The NYT front reports that the Palestinian Authority has e-mailed out a blast at the Clinton administration's participation in the Palestinian-Israeli peace negotiations. The statement says Clinton had placed the Palestinians "under tremendous, and sometimes unconscionable, pressure to sign weak and vague agreements that could be used by political leaders to show progress to their constituencies." The story goes on to note that the negotiations currently going on in Egypt between Palestinian and Israeli representatives embody the feature that marked the Oslo peace talks--no third-party mediators from any other country.
Today offers up the second front-page story in two days proposing an overseas situation as an early test of the Bush administration's foreign policy mettle. Yesterday's NYT said the problem was that Iraq may have rebuilt its chemical and biological weapons factories. Today's LAT says it's Syria's pipeline for smuggling oil out of Iraq, in flagrant violation of sanctions the UN imposed on Iraq after the Gulf War.
The papers go inside with word that President Bush has picked Michael Powell, Colin Powell's son and a current FCC commissioner, to head up that agency. The coverage is quite favorable and describes MP as generally leaning against imposing many government conditions on media deals. Only the NYT raises the issue of whether or not Powell had a conflict of interest when he didn't recuse himself from the FCC's consideration of the AOL-Time Warner deal, even though his father has a significant stake in the company. The paper suggests (somewhat opaquely) that even though the FCC ethics folks OKed that stance, it was impugned by the "generous" contributions made by the National Association of Broadcasters to a foundation started by Colin Powell. The paper is also alone in explaining that since Michael Powell is already an FCC commissioner, his upgrade doesn't require Senate hearings.
The WSJ goes long with plenty not to like about former President Clinton's pardon of Marc Rich, a billionaire who fled to Switzerland in 1983 rather than stand trial on 65 counts of financial wrongdoing. Rich's lawyers, the story reports, including a former Gore chief of staff, never filed a pardon petition with the Justice Department, which as a result was completely unaware it was being contemplated. And Rich can now legally not pay U.S. taxes on income he's made since fleeing, since in the meantime he renounced his U.S. citizenship. The Journal has several ex-feds, including Rudy Giuliani, fulminating against the pardon. The paper adds that according to one source, the pardon came at a great time for Rich because the new treasury secretary, Paul O'Neill, is an old business adversary. Under the header "Unpardonable," the WP editorializes against Bill Clinton's move, stating, "[W]ith his scandalous present to Mr. Rich, Mr. Clinton has diminished the integrity and grandeur of the pardon power just as surely as he diminished the various privileges he abused by invoking them to defend his tawdry conduct in office. What a way to leave."
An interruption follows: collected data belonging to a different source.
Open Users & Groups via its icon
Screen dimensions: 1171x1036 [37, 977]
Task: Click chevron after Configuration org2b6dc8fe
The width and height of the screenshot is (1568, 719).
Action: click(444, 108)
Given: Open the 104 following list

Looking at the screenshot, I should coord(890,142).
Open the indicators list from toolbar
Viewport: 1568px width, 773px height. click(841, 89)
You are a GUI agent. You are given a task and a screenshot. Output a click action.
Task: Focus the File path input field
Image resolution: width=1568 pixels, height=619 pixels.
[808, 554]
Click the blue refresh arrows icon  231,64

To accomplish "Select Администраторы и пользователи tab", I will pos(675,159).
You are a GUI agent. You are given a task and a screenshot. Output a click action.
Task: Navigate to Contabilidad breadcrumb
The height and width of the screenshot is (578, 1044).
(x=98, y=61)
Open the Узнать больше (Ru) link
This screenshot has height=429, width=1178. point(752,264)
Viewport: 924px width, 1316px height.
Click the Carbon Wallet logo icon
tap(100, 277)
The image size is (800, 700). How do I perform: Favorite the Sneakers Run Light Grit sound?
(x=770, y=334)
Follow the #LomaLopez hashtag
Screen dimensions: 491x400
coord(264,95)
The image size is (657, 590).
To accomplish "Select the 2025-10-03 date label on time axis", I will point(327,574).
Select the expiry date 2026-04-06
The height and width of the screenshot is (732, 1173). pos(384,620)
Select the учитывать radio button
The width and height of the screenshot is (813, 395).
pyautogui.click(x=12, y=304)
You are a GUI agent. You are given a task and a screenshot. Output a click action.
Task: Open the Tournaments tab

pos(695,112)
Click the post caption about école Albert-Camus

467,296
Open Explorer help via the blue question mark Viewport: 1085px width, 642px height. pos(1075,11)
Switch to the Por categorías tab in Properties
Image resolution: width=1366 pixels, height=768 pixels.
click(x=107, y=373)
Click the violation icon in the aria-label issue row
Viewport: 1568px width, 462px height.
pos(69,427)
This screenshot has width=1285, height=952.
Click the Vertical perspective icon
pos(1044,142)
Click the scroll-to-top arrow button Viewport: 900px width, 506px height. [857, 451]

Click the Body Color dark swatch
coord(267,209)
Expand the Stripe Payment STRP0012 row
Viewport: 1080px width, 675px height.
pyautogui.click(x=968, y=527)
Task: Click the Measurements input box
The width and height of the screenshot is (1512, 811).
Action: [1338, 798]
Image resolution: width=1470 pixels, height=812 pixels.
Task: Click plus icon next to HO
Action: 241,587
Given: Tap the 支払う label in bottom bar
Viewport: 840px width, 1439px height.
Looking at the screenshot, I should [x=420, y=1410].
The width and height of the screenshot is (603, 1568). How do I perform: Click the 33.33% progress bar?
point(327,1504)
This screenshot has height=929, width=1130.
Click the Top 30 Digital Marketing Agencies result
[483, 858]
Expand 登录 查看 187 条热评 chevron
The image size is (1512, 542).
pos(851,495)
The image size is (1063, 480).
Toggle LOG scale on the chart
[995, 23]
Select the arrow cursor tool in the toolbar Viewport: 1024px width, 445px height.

USAT's front-page "Snapshot" reports on the post-presidential career suggestions offered to Clinton by a random sample of 800 baby boomers (all age 55). The top suggestion? Not motivational speaker (only 5 percent favored this). Not college professor (only 11 percent). Not UN peace negotiator (19 percent). Nope--it's to form a jazz ensemble as lead sax player (40 percent).
The WP's "Reliable Source" reports that incoming Bush White House staffers have been hampered by an apparent scheme hatched by their departing Clintonite counterparts: Many of the computer keyboards in their new offices have just one teeny-tiny missing or nonfunctioning key--the Dubya.